Entering edit mode
3.5 years ago
L_to_the_m
▴
10
Hi,
I have multiple BAM files per sample and I would like to call SNPs from all of these files to analyze all samples together afterwards. Could it improve the SNP calling, when merging the BAM files together? Or does it make a difference for the VCFs produced afterwards?
Hope you can help me.
Best regards!
pooling of BAM files was performed for 1000 Genomes project since the coverage of the whole-genome sequencing was low.
it allowed the detection of frequent SNPs with good accuracy.

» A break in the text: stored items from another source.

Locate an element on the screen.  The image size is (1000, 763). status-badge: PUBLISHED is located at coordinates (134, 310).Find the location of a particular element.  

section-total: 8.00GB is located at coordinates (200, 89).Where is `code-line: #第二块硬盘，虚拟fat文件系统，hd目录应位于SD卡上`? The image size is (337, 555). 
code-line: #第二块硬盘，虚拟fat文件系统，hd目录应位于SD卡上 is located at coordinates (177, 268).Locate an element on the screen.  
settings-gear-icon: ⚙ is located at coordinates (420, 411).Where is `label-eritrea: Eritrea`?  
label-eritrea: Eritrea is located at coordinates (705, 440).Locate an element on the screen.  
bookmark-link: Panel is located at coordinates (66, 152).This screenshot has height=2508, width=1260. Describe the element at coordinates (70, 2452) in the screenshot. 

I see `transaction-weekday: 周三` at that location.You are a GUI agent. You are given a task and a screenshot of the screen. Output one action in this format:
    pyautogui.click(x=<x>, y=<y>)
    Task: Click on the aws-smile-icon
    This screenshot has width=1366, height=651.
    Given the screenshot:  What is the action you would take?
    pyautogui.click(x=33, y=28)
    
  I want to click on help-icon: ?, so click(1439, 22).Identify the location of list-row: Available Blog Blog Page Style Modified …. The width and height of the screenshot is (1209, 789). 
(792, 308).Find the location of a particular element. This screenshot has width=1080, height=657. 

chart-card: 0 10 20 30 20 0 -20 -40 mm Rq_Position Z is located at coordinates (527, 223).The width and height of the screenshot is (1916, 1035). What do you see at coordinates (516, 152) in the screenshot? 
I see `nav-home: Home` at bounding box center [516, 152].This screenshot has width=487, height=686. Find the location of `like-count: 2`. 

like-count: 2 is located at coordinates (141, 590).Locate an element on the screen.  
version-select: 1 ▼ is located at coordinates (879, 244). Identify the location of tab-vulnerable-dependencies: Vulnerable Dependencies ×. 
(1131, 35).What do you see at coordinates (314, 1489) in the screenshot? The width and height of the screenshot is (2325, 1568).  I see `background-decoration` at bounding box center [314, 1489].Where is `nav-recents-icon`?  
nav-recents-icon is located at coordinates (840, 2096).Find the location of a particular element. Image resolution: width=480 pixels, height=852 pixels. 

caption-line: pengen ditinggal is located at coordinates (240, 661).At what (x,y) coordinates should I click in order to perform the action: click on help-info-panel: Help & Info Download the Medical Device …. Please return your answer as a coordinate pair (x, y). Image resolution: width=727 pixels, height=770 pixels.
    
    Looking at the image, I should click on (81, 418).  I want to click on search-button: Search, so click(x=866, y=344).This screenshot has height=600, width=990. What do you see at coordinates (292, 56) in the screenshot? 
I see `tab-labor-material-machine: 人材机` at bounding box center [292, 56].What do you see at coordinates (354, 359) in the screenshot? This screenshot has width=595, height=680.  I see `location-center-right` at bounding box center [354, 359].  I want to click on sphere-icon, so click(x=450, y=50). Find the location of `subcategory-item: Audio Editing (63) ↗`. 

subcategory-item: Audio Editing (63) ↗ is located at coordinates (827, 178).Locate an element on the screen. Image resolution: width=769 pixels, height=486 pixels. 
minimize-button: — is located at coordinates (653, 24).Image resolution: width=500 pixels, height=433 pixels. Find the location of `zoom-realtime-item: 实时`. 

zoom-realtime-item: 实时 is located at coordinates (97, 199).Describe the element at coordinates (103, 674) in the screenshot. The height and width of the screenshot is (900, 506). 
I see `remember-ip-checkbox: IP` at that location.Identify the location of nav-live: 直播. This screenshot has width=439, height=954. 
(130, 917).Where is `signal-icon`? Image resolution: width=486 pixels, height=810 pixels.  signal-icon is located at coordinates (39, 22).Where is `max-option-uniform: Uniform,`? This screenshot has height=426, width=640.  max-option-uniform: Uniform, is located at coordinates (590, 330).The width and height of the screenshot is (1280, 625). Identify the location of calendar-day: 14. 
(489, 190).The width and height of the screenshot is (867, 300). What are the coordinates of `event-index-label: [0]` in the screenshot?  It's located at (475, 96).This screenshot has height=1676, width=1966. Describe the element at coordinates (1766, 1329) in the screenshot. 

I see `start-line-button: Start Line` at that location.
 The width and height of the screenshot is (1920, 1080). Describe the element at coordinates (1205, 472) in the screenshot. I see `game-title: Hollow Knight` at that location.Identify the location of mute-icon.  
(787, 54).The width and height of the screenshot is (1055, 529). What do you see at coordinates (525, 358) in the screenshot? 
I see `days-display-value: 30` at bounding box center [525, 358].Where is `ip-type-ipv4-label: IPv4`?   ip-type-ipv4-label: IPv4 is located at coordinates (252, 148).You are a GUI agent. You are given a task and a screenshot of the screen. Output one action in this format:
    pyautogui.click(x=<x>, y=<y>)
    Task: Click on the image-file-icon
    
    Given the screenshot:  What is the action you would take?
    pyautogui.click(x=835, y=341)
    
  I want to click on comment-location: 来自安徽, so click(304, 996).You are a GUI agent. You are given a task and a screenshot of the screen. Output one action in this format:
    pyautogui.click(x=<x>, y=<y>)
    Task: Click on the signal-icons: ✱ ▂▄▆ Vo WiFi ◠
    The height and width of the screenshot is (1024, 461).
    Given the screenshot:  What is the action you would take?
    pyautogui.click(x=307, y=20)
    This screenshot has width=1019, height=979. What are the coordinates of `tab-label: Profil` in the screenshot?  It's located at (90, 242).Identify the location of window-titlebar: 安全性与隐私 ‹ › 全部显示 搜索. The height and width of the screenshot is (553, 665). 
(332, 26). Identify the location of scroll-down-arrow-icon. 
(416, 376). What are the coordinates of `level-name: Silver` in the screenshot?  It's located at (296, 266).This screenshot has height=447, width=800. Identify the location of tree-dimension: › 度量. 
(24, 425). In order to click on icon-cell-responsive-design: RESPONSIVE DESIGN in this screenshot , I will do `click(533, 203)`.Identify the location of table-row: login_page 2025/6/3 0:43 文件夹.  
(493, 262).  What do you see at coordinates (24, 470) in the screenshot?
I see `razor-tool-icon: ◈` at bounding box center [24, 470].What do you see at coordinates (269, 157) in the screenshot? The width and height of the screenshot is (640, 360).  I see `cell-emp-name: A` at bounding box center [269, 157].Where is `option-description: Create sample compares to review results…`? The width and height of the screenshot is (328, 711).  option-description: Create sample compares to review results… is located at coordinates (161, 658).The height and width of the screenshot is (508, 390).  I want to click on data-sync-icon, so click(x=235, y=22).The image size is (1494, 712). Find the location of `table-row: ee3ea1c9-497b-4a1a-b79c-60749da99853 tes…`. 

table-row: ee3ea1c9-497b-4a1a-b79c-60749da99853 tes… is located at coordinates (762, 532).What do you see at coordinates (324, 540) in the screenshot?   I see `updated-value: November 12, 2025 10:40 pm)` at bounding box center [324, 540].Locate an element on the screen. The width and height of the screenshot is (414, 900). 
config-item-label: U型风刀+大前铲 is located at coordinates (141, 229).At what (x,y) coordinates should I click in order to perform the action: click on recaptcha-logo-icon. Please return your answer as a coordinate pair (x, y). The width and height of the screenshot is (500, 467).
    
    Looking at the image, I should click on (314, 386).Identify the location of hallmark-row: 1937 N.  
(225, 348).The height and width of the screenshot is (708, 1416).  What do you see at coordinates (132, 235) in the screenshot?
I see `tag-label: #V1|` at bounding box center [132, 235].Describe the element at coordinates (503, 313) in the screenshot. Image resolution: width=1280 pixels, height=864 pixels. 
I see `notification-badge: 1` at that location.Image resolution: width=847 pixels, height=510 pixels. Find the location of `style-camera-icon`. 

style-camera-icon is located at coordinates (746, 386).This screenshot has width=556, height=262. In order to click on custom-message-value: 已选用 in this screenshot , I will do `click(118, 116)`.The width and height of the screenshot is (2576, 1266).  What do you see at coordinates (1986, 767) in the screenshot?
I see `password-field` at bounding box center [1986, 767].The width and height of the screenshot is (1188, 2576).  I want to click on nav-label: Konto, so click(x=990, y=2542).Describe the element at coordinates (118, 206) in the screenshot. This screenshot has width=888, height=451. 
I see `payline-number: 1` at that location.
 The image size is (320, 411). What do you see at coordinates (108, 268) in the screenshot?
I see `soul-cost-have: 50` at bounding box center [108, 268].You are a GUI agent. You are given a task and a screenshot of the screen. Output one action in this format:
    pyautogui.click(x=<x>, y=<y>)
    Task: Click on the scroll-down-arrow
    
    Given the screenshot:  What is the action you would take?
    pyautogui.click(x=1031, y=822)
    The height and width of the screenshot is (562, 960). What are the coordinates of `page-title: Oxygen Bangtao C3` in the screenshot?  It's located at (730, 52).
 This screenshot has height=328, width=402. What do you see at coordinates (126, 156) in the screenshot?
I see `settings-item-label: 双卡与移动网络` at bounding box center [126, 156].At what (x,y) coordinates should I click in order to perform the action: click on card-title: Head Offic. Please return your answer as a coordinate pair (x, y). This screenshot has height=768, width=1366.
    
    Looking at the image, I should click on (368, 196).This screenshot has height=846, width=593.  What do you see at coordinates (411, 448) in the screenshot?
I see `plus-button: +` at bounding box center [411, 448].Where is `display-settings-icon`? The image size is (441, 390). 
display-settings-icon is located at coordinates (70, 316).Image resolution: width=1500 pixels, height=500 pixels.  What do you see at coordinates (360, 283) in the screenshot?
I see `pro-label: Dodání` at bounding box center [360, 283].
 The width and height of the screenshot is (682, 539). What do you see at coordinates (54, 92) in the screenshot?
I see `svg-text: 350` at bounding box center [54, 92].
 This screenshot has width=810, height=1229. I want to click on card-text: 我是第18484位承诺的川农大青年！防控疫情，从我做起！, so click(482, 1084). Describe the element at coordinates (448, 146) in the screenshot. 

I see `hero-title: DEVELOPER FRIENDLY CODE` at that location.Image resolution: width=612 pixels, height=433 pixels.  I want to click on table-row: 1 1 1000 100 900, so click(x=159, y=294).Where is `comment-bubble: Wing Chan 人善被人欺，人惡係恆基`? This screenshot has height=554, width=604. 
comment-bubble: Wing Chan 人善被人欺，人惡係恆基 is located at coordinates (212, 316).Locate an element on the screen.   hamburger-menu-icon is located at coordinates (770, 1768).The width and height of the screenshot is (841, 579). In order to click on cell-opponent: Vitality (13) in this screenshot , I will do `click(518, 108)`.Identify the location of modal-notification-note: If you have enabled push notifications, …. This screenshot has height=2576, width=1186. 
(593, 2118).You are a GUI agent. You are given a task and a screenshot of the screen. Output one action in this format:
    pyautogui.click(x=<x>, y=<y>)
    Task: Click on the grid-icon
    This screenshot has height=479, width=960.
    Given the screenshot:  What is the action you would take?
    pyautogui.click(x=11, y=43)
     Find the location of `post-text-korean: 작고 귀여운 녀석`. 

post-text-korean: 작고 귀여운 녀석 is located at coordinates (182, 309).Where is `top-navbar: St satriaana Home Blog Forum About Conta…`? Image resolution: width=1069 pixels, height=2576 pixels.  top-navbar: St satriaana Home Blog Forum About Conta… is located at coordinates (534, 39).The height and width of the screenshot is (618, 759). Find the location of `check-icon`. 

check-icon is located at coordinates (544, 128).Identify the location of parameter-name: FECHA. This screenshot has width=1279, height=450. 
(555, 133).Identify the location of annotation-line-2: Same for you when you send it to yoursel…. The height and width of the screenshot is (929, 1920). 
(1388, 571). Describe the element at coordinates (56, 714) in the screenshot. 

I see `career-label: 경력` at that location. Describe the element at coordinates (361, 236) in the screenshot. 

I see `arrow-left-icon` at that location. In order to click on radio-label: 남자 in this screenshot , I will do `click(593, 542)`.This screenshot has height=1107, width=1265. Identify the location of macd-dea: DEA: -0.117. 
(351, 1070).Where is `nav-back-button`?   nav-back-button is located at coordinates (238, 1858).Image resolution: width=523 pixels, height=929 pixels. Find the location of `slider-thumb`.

nowadays, having a coverage of >30x on average, it does not make much sense to pool BAMs - even rare SNVs can be quite confidenlty detected (more complex with indels + complex regions, but this is another topic).
so the answer is - it depends on your task, do you want to find common SNPs in low coverage samples or you care about rare variants in OK covered ones.
Thanks for your reply. I want to analyze them later on all together in one PLINK file. So I want SNPs for all samples with high hard call rate. So I am not sure, if I understood it correctly what is the best way to do this?
you can perform multi-sample calling using GATK - https://gatk.broadinstitute.org/hc/en-us/articles/360035890431-The-logic-of-joint-calling-for-germline-short-variants - but I doubt you need to physically merge reads from different samples (thus merging their "BAMs")
Ok thanks, so the link you shared indeed talks about the advantages of joint genotype calling. That makes much more sense than just merging BAMs. Thanks a lot!